**TASK TO CARRY OUT:** Go through the data below and transcribe it exactly. Omit the images.

DATA RECORDS section start

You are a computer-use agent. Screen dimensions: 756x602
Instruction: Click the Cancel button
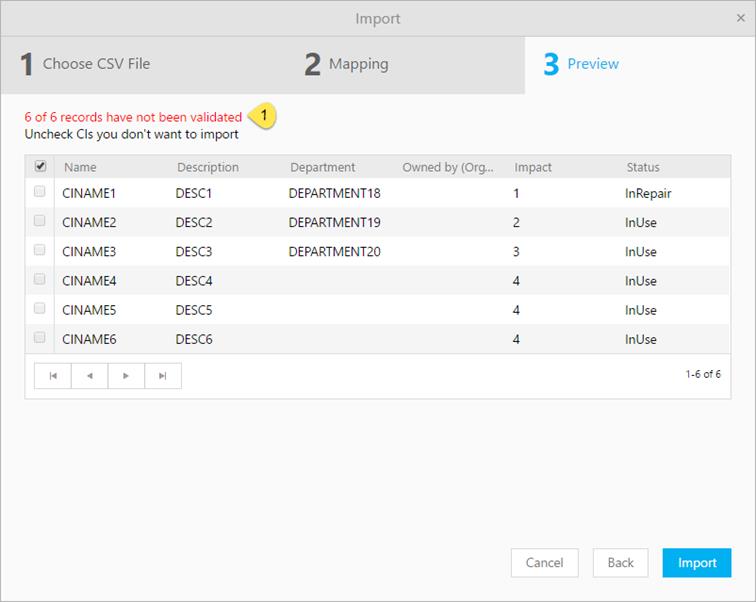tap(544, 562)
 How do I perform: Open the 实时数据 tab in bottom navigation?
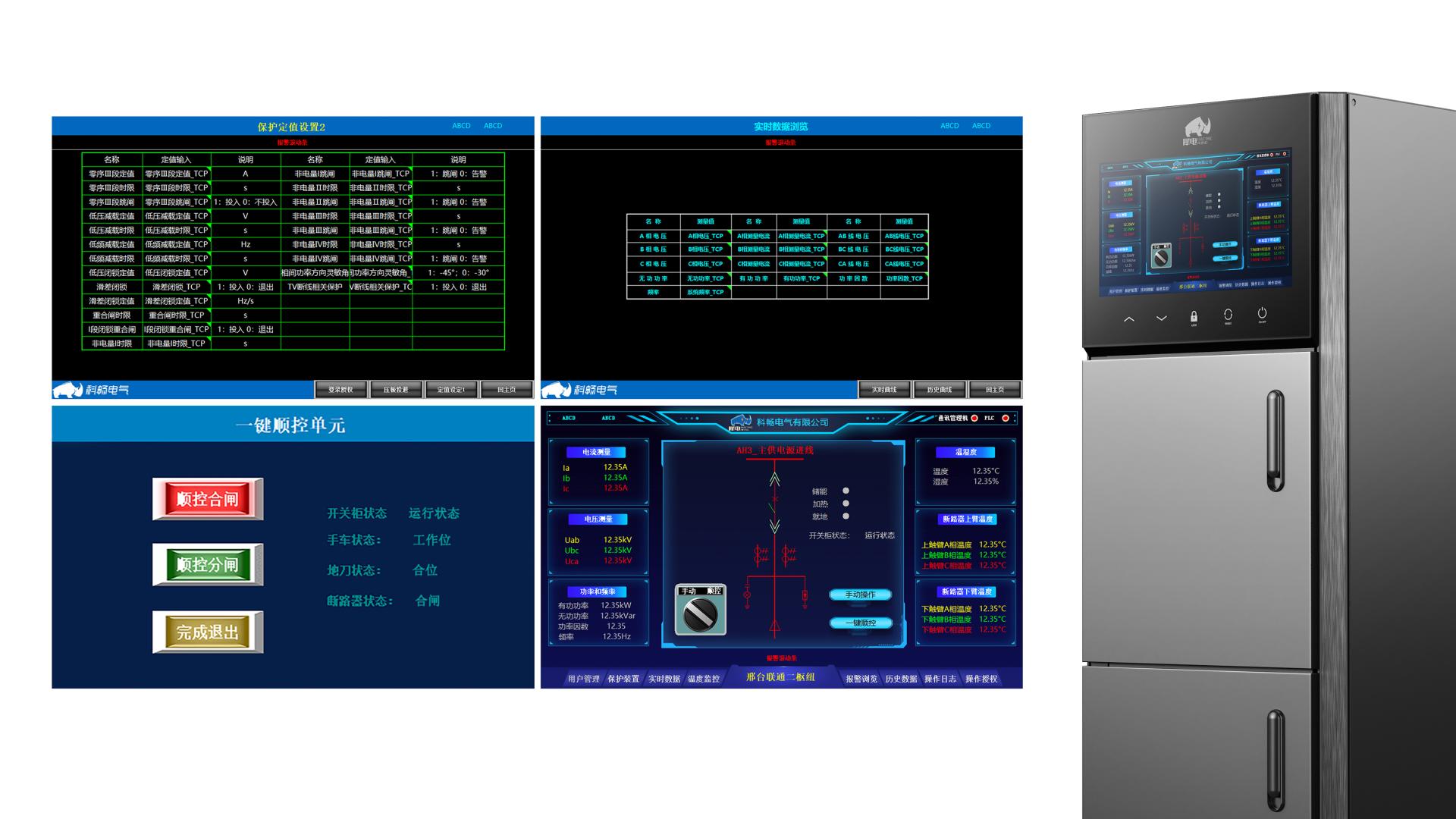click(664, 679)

DATA RECORDS section end

**OUTPUT:**
You are a computer-use agent. Screen dimensions: 756x602
Instruction: Click the Cancel button
tap(544, 562)
 How do I perform: Open the 实时数据 tab in bottom navigation?
click(664, 679)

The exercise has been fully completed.